Due to the advancement of related semiconductor process technology and demand for diverse application of electronic products, the trend is toward miniaturization and high efficiency of semiconductor devices. As a result, the semiconductor industry is confronted with an issue, that is, heat dissipation of semiconductor devices, especially when it comes to application of high-frequency and high-power devices.
Take light-emitting diode (LED) devices as an example, although LEDs are highly efficient because they save power, but their weakness in heat dissipation hinders their application in high-power fields, such as headlights. The efficiency of light emission of LEDs depends on temperature. If heat emitted from LEDs is not dissipated away from the LED devices, the efficiency of light emission of the LEDs will deteriorate to the detriment of operation stability and service life. The unstable operation of LED devices not only poses a threat to personal safety and properties, such as headlights, but also seriously impedes the LED devices' market penetration.

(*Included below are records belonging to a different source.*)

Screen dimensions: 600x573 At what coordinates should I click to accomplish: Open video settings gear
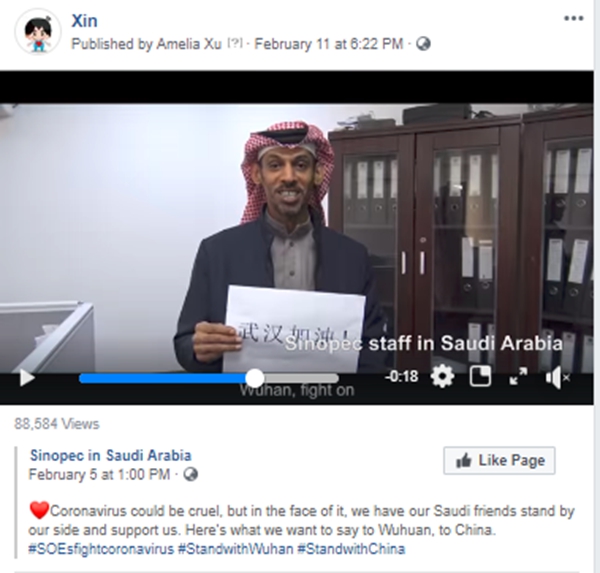(442, 377)
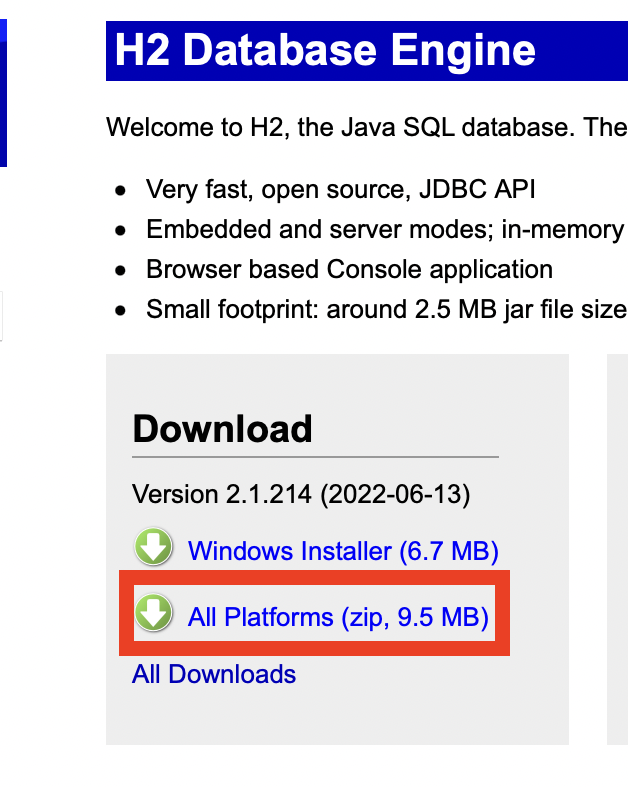
Task: Open the Windows Installer (6.7 MB) link
Action: point(343,551)
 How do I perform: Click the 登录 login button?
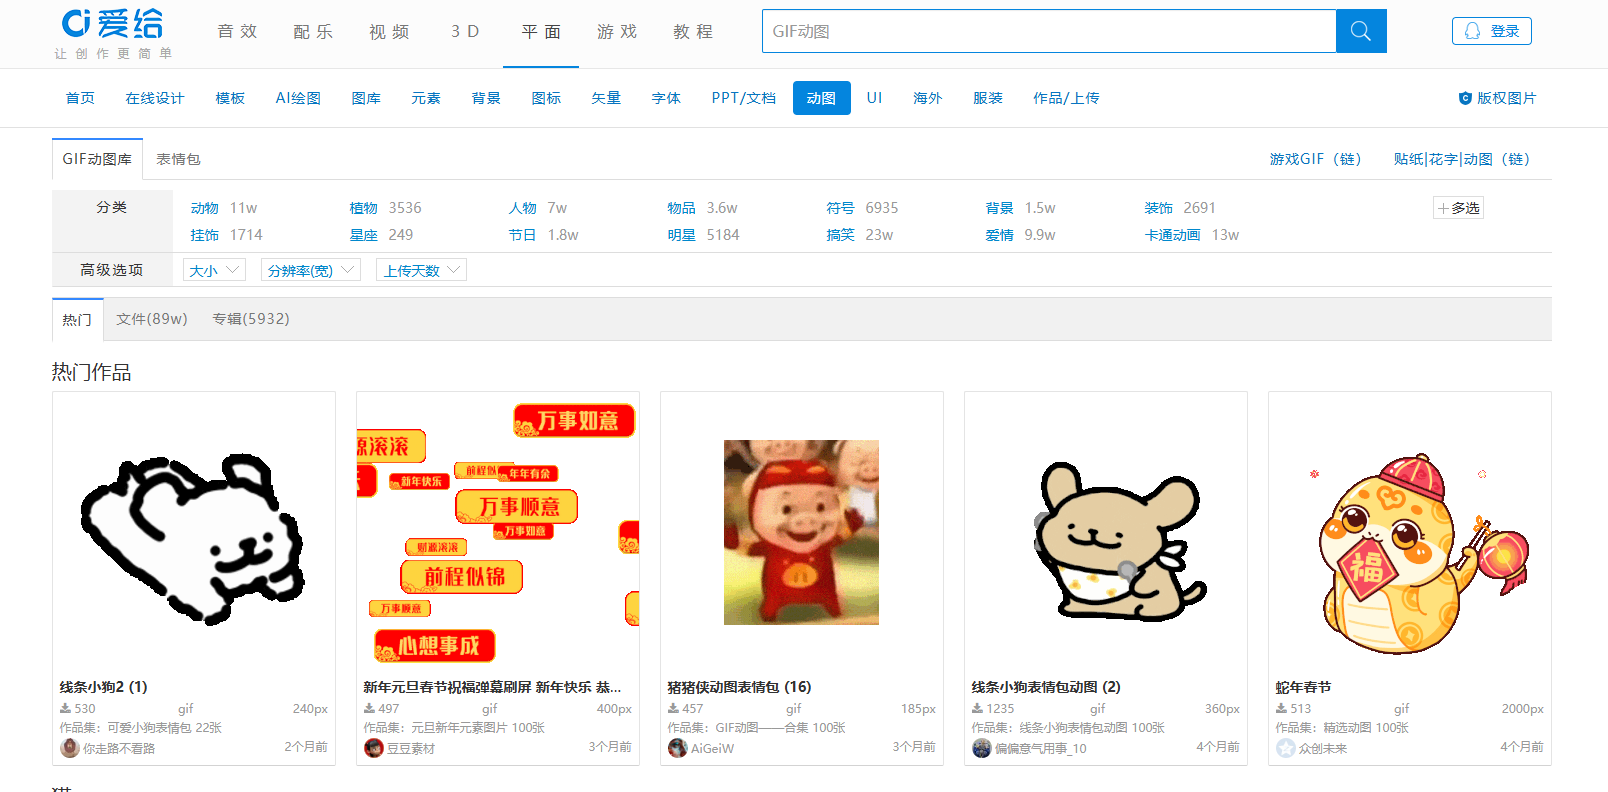[x=1491, y=31]
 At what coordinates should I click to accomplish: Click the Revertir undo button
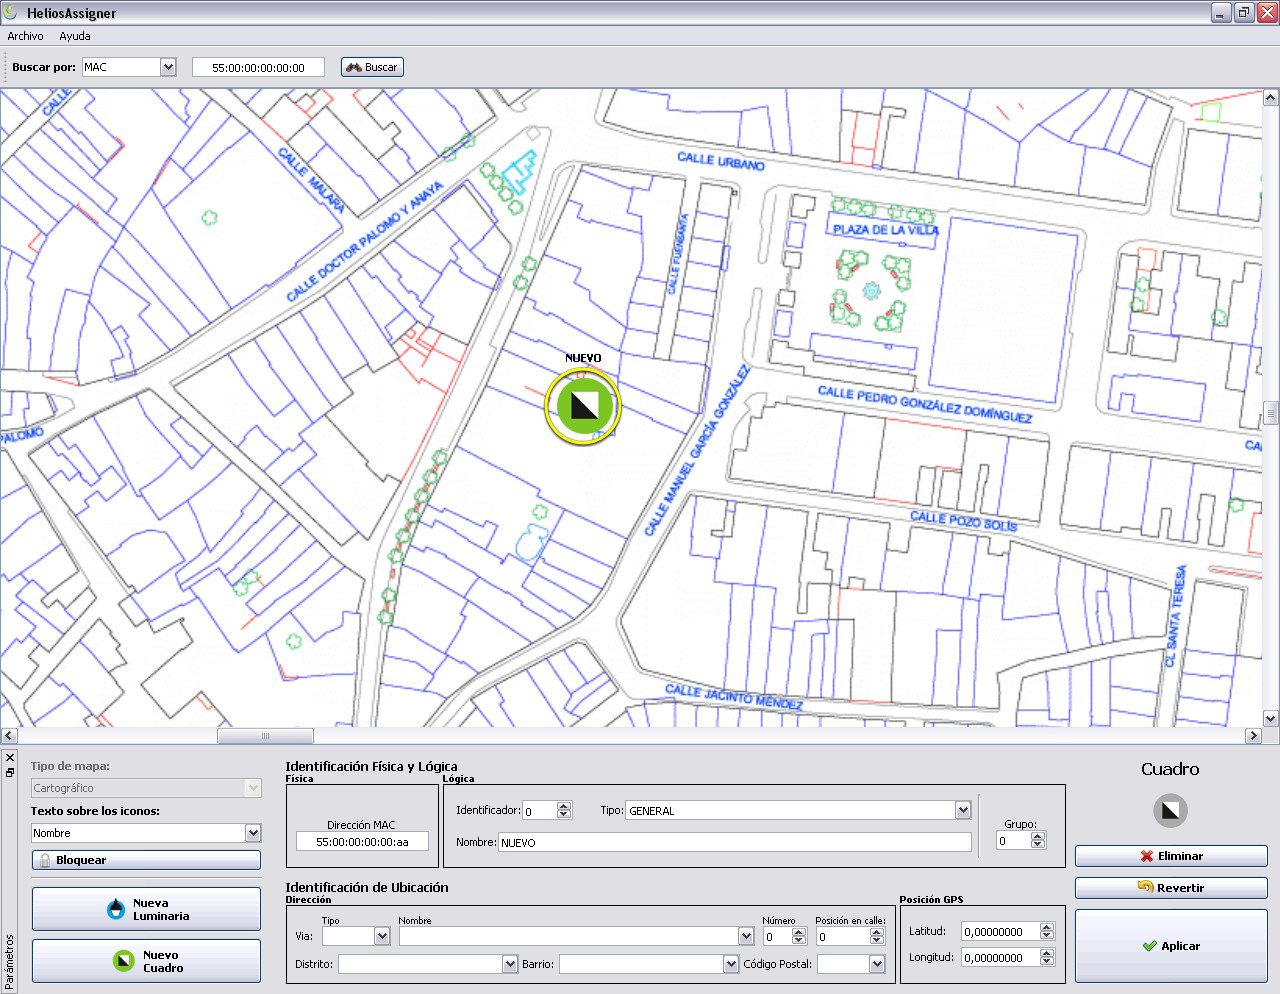pyautogui.click(x=1171, y=887)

Take GaN-based high electron mobility transistors (HEMT), with GaN semiconductor being characterized advantageously by high electron saturation velocity, high thermal stability, and high breakdown voltage, AlGaN/GaN HEMT displays high output power and thus is widely applied to microwave power amplifiers and transformers. However, waste heat generated as a result of high-power operation reduces the efficiency of devices greatly.

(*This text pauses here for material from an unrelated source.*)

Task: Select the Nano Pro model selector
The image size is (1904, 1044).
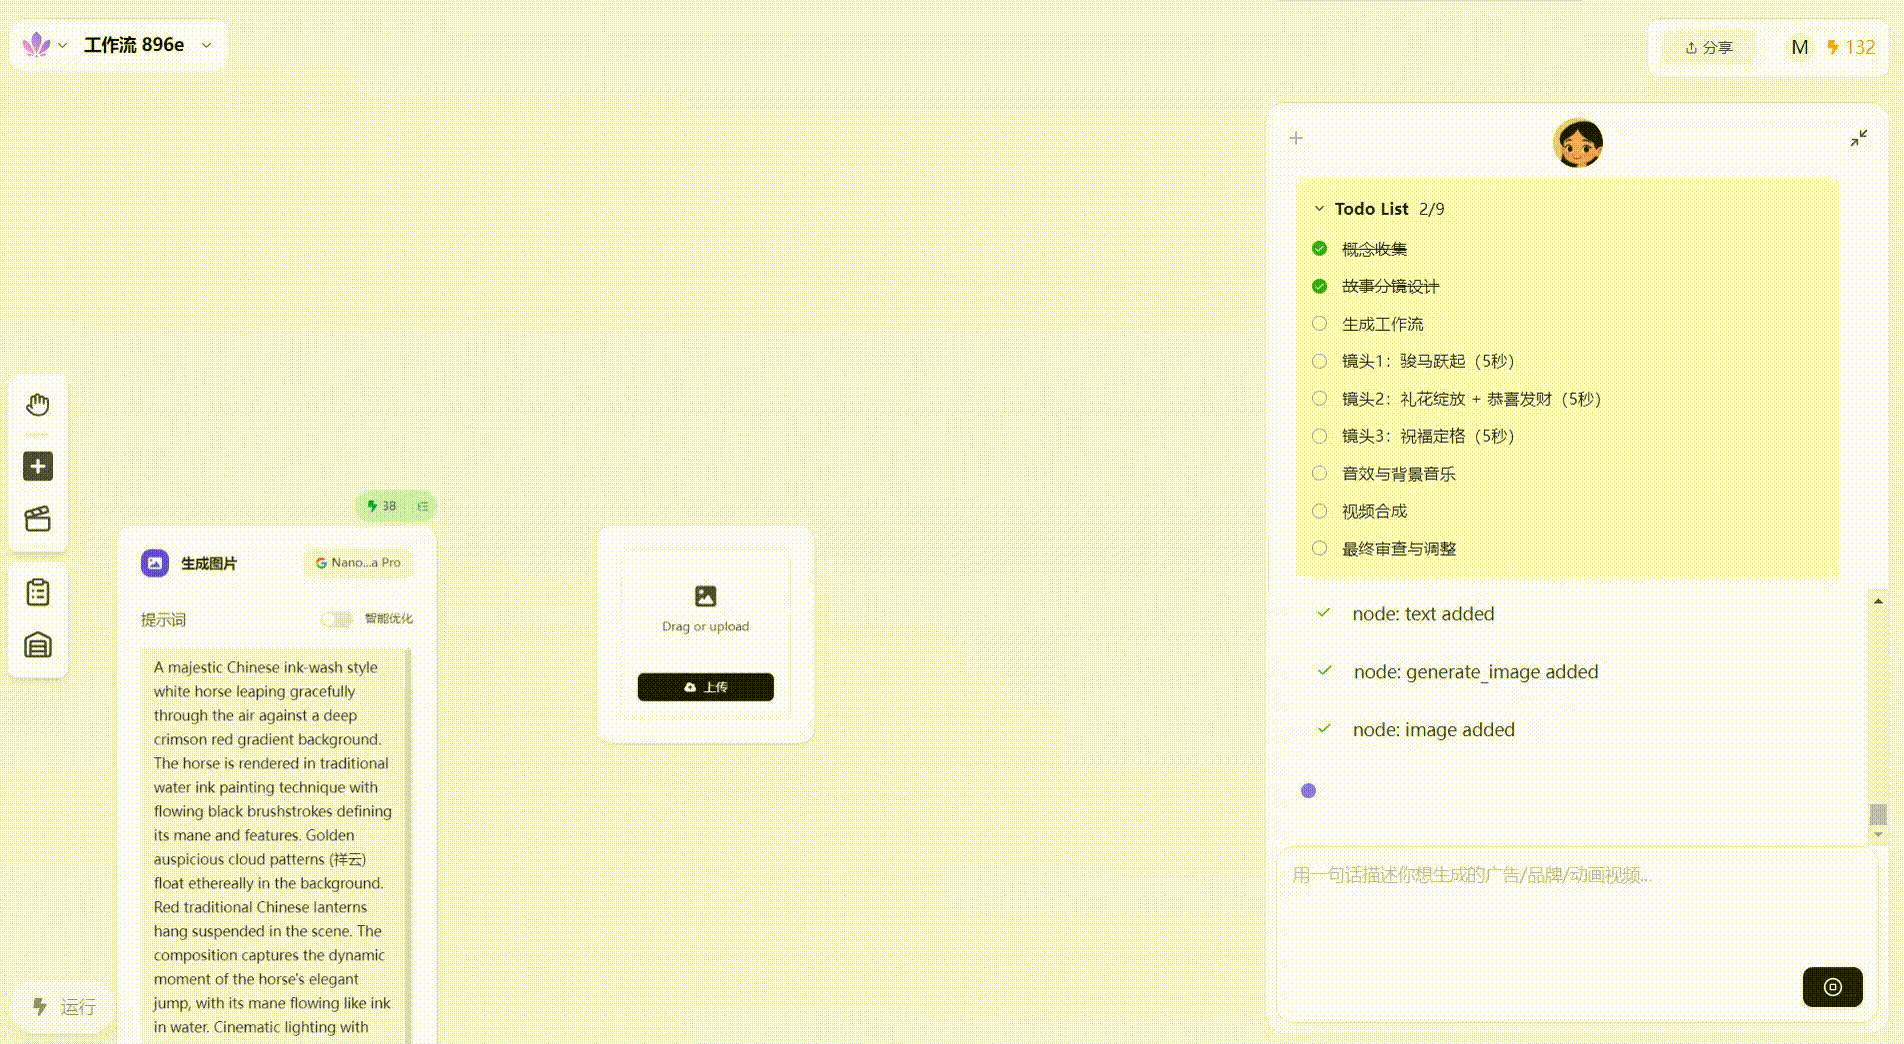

To reduce the aforesaid unfavorable effect of waste heat on the aforesaid devices, heat is usually removed away from the devices by heat dissipation design and management. The related prior art involves transferring a device onto a substrate with a high thermal conductivity coefficient. However, the transfer requires removing the device from the original epitaxial substrate by laser lift-off and bonding the device to the substrate with a high thermal conductivity coefficient by a wafer bonding technique. As a result, the transfer not only increases the manufacturing costs and complexity, but also compromises the yield. The related prior art also involves carrying out epitaxial production of devices (such as GaN LED or HEMT) with a monocrystalline substrate (such as a monocrystalline AlN (aluminium nitride) substrate) with a high thermal conductivity coefficient, as the high thermal conductivity of AlN is beneficial to heat dissipation and elimination of the need for device transfer. However, monocrystalline AlN substrates are difficult to obtain and expensive and thus render mass production infeasible.
Research on production of GaN materials by polycrystalline AlN substrates shows that polycrystalline AlN substrates are not uniform in rigidity and thus cannot attain nanoscale surface roughness simply by any polishing techniques, and in consequence the polycrystalline AlN substrates have rough surfaces to the detriment of subsequent GaN epitaxial growth. In addition to flattening, the related prior art is confronted with another problem, that is, a buffer layer is made of a material with c-axis preferred orientation, such as ZnO or AlN, to function as a pre-growth layer with correct c-axis upper lattices on which a GaN wafer grows. However, coalescence growth required for thin-film formation cannot occur in the same in-plane direction as the lattices, because polycrystalline AlN substrates are confronted with a problem, that is, random lattice surfaces.
As a result, the industrial sector needs a method of manufacturing an epitaxiable heat-dissipating substrate so that the epitaxiable heat-dissipating substrate has a high degree of flatness and high quality, and thus is suitable for manufacturing semiconductor devices anticipated by the industrial sector.